It was a quiet week, geomagnetically speaking, with the Kp index generally not rising above two. But a lack of sunspots didn’t help HF propagation, which was decidedly uninspiring. There were some highlights though, mostly on FT8. Columbia was decoded on Wednesday evening on 15 metres at a time when CW and SSB users might have thought the band was dead. FT8’s ability to dig out signals that are below the noise level is saving the day in terms of DX being workable.
On a brighter note, in a new paper, scientists predict that the current solar cycle 24 will end in the first half of 2020, kicking off the growth of solar cycle 25 very shortly after. The paper, from the US National Center for Atmospheric Research, is based on a new theory that tsunamis of plasma race through the Sun’s interior and trigger the birth of the next sunspot cycle.
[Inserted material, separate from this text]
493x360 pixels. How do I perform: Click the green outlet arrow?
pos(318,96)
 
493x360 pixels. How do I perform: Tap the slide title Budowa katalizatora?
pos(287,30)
Meanwhile NOAA predicts that next week the solar flux index will remain low with an estimate of 68-70. A total lack of Earth-facing coronal holes is good news, with the Kp index remaining at around two.
Finally, we are starting to see the gradual change to autumnal HF conditions, which will bring better DX working over the next couple of months. The Propquest site shows that the maximum usable frequency is now hitting more than 18MHz over a 3,000km path at times, so 17m is becoming quite usable as we exit the summer doldrums. It is also still showing an uplift in the critical frequency after dark on most days, which could bring some DX surprises.
VHF and up:
The coming week will suit VHFers who like to rise early, so set those alarms to get the best DX opportunities. The week will start with high pressure over the country and, except for a brief period when low pressure moves across the far north of Britain this Saturday, the 14th, it’s pretty much a tropo story all the way. When there is still summer warmth around, it’s worth noting that the strong lift conditions in the early morning usually fade as the temperature rises. So it’s really an early bird that catches the worm for tropo!
Last Friday saw Moon apogee, when it is at its furthest point from Earth, and Moon declination goes positive this Sunday, so EME conditions will improve as the week progresses. The Moon will rise higher in the sky at zenith and will be above 50 degrees elevation in southern England in the early hours of Thursday. Sky noise on 144MHz starts the week at a low of around 250 kelvin, and path losses will fall.
There are no major meteor showers this week, but the September Epsilon-Perseids minor shower, though past its peak, continues to be active until around 21 September. Check the early hours before dawn for the best random meteors.